Furthermore, disturbances in gut microbiota are thought to affect the production of neurotransmitters, including glutamate and tryptophan metabolism [58]. Changes in GABA metabolism and signalling have been associated with an increased risk for depression and anxiety. In MMD patients, elevated blood levels of GABA were shown. Additionally, its precursor glutamate was found in higher abundance in depressive patients [58]. A depletion in Bacteroides in MDD patients might be a contributing factor to GABA alterations [58].

3.7. Bipolar Disorder

Bipolar disorders (BD) are a group of chronic affective disorders and include bipolar disorders I and II. BD I can be diagnosed if recurring manic episodes are present, which may be alternating with depressive episodes. Manic symptoms should be present for a minimum of one week and include reduced need for sleep, general disinhibition, elevated mood, logorrhoea, grandiosity, increased confidence, increased energy, and activity. The depressive episodes fulfil the criteria of a major depressive episode for at least two weeks (depressed mood, loss of interest, anhedonia, fatigue). If the diagnostic threshold for a manic episode is not reached, the episode is classified as hypomania. Recurring hypomanic episodes with or without depressive episodes define BD II [63][64].

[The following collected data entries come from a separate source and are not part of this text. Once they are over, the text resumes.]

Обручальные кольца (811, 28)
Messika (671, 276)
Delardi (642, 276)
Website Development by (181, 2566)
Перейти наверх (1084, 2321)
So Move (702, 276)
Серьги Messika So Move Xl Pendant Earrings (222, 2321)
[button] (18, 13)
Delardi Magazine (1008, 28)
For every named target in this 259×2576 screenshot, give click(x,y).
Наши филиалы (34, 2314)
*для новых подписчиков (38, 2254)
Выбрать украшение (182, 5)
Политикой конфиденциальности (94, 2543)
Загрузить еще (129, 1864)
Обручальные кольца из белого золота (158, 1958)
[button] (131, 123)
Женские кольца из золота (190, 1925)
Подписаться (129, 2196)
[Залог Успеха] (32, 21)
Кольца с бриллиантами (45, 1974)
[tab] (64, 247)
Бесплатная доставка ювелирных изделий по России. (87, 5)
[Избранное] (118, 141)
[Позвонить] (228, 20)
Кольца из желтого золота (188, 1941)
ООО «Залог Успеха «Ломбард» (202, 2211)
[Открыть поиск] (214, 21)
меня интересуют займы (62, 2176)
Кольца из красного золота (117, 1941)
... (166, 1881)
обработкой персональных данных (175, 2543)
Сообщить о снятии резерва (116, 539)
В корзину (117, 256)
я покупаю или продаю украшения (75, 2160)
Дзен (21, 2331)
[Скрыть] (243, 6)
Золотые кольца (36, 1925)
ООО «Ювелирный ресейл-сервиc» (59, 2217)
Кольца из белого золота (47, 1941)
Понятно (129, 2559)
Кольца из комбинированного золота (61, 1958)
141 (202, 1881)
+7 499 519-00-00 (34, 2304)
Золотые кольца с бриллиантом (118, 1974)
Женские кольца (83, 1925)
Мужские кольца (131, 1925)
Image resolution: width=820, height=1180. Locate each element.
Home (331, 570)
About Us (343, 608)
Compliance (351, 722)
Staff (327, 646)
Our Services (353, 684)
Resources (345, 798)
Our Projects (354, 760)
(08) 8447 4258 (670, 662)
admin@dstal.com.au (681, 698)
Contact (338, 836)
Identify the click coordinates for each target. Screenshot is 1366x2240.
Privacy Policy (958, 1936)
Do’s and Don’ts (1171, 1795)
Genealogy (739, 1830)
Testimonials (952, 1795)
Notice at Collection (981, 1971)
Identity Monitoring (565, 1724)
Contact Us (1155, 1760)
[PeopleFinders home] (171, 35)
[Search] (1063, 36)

Some studies observed a reduction in SCFA-producing bacteria in BD patients’ microbiota composition. Especially butyrate-producing bacteria, including Coproccus, Faecalibacterium, and Roseburia, were found in lower abundance. Butyrate is thought to have a crucial impact on brain plasticity because it can stimulate BDNF production in the CNS. Lower BDNF levels, in turn, could contribute to BD development [65][66]. Serum levels of BDNF were lower compared to healthy controls during depressive episodes [67].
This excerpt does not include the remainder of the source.